Menurut Guru Besar Psikologi Politik dari Universitas Indonesia Prof Hamdi Muluk, pencegahan terjadinya aksi terorisme ini dianggap penting karena upaya mencegah selalu lebih mudah dari pada upaya merehabilitasi. Berdasarkan pengalamannya, ia menyebut bahwa merehabilitasi orang yang sudah menjadi teroris jauh lebih sulit.


“Maka kita mencegah supaya orang jangan sampai menjadi tertarik dengan ideologi radikal yang mengarah pada terorisme itu. Karena ideologi radikal tentu tidak datang begitu saja, ideologi radikal itu hasil dari proses yang namanya indoktrinasi,” ujarnya , di Jakarta, Kamis (28/1).


Proses indoktrinasi, lanjut dia, diterapkan dengan cara diceramahi dan melalui berbagai metode termasuk lewat pengajian yang biasanya tertutup atau eksklusif. Penyajian tipikal ini, tidak dilakukan secara terang-terangan. Sebab menurutnya, pengajian eksklusif yang mengajarkan kekerasan itu bertentangan dengan kesadaran masyarakat Indonesia yang pada umumnya bersifat moderat.


“Dan memang ideologi yang keras-keras radikal itu tidak diterima oleh masyarakat secara umum. Karena kebanyakan mayoritas secara umum itu moderat sebenarnya. Makanya kelompok radikal itu biasanya bikin forum-forum yang eksklusif itu,” tutur Hamdi.


Cegah dengan deteksi dini
Salah satu cara yang bisa dilakukan untuk mencegah adalah dengan mengembangkan deteksi siaga dini di lingkungan terkecil di level kelompok masyarakat dalam RT/RW, misalnya dengan ada Sistem Keamanan Keliling (Siskamling). Melalui Siskamling, masyarakat diharapkan bisa mendeteksi apabila ada kejadian mencurigakan, seperti melihat rumah yang terlihat tertutup dari warga sekitar, namun dihuni banyak orang. Deteksi dini di level kelompok masyarakat semacam itu, menurut Hamdi, dapat mencegah aksi terorisme di level masyarakat.

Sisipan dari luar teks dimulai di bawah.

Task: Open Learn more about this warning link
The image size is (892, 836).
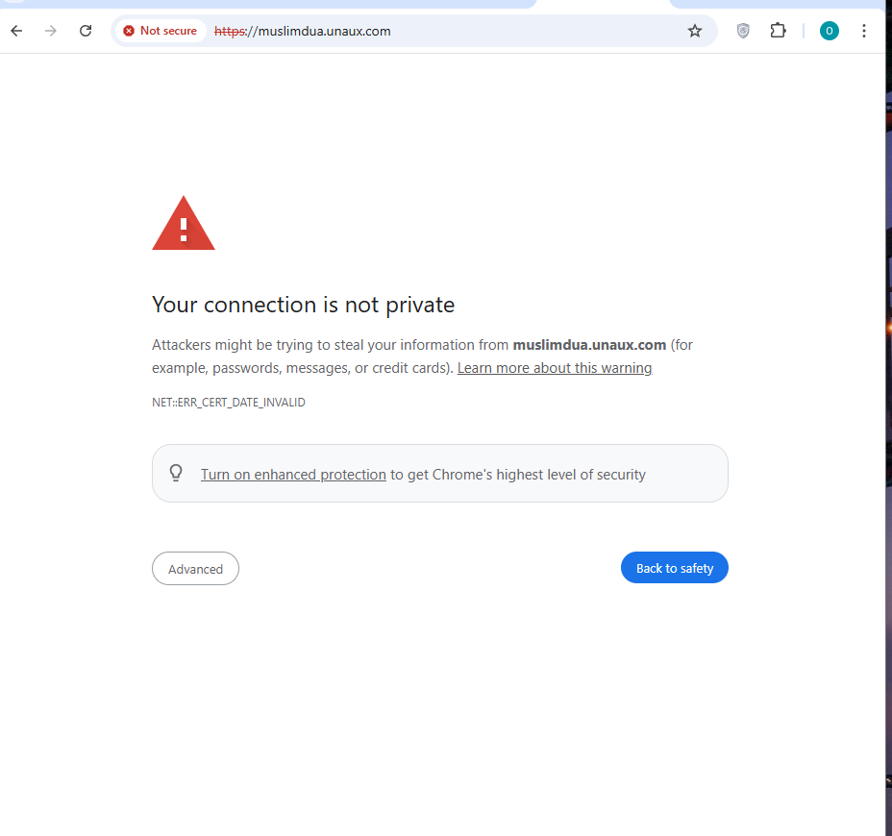Action: (554, 368)
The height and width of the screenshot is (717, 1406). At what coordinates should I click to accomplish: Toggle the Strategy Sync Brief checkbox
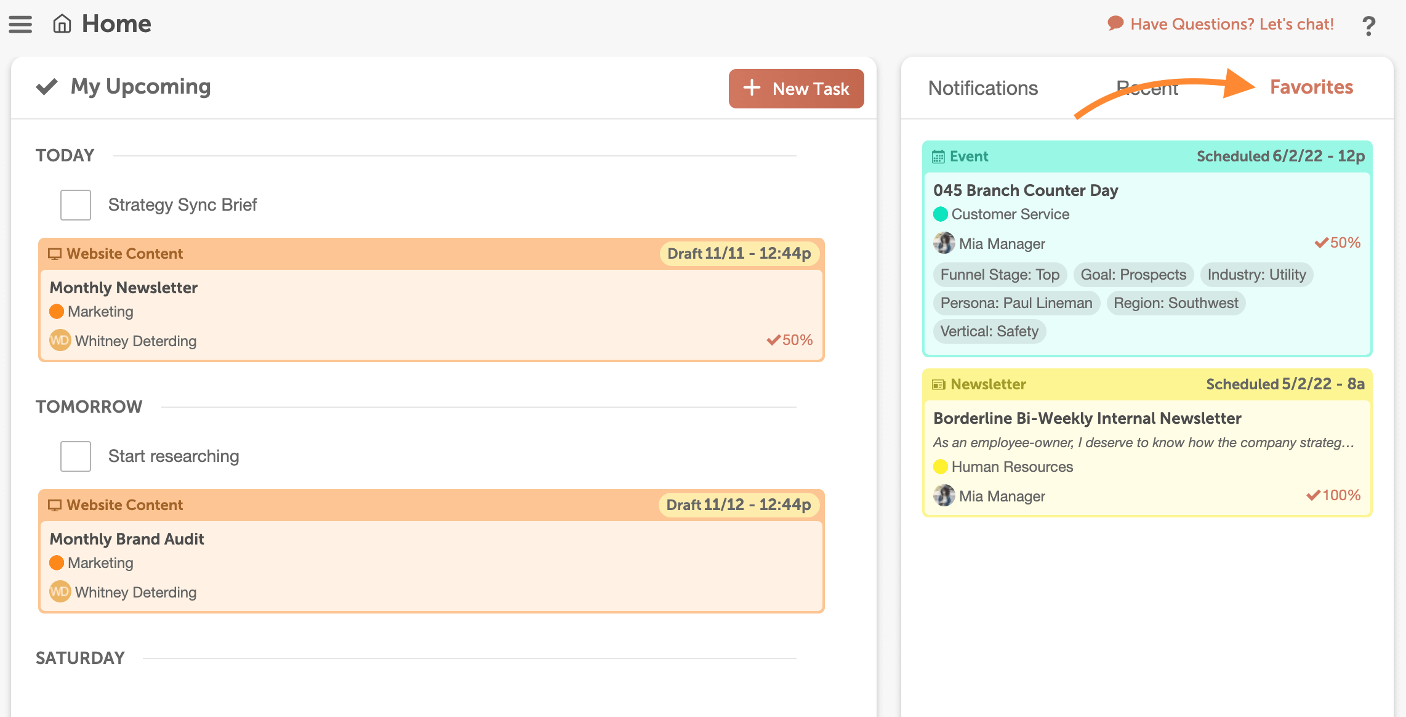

Program yang demikian, tutur Hamdi, sejalan dengan program Kapolri baru yang mengimbau anggota kepolisian di level masyarakat untuk menjalin kerjasama dengan masyarakat dalam Siskamling atau yang saat ini dikenal dengan Community Policing.


Pencegahan terorisme online
Hal lain yang menjadi tantangan untuk diantisipasi adalah terorisme online. Sebab dunia yang serba online juga memberi peluang pada pelaku terorisme untuk melebarkan ajarannya melalui sistem online berbasis digital. Menurut Hamdi, di level ini, pencegahan kasus terorisme harus melibatkan stakeholder yang mumpuni di bidang itu seperti Kominfo.


Nah RAN PE ini sebenarnya membuka peluang kerjasama untuk menangkal itu. Maka selain itu, BNPT juga harus melibatkan Kominfo juga,” terangnya. Dengan demikian, BNPT dapat melakukan pemantauan konten-konten radikal di kanal-kanal sosial media dan internet.


Di sisi yang lain, BNPT juga perlu memperbanyak konten positif seperti konten ajakan bertoleransi, menjaga keharmonisan bangsa, dan lain sebagainya dalam rangka melawan banyaknya konten yang mengajak pada aksi radikalisme. Dengan demikian, masyarakat, khususnya anak muda yang banyak menghabiskan waktu di internet, memiliki peluang untuk mendapat konten positif dari pada yang negatif, karena konten positif lebih banyak tersedia.


Ia juga tak lupa menekankan pentingnya melakukan aksi pencegahan melalui kerja sama dengan stakeholder lain. “Dan bisa juga bekerjasama dengan LSM-LSM, di mana banyak juga LSM yang konsen ke situ. Selain itu juga bisa melibatkan ormas-ormas keagamaan. Karena kalau kita bicara RAN-PE itu juga harus dilibatkan semua pihak dari semua lini di masyarakat,” ujarnya.


Pencegahan dalam RAN-PE
Ada tiga pilar strategi yang tertuang dalam RAN-PE untuk mencapai kesuksesan pemberantasan ekstremisme kekerasan . Pertama adalah pencegahan yang berisi kesiapsiagaan, kontra radikalisasi, dan deradikalisasi. Kedua adalah penegakan hukum, pelindungan saksi dan korban, dan penguatan kerangka legislasi nasional. Dan ketiga adalah kemitraan dan kerja sama internasional.


Dalam sejumlah diskusi yang diikuti oleh NU Online, aksi pencegahan dianggap merupakan mekanisme paling efektif yang tidak dapat dilakukan sebelum lahirnya UU Terorisme 2018 yang dilanjutkan oleh RAN-PE. Saat ini, dengan adanya payung hukum yang memayungi aksi pencegahan, maka aksi terorisme dapat dicegah jauh-jauh hari sebelum para teroris melakukan aksi teror seperti meledakkan bom dan seterusnya.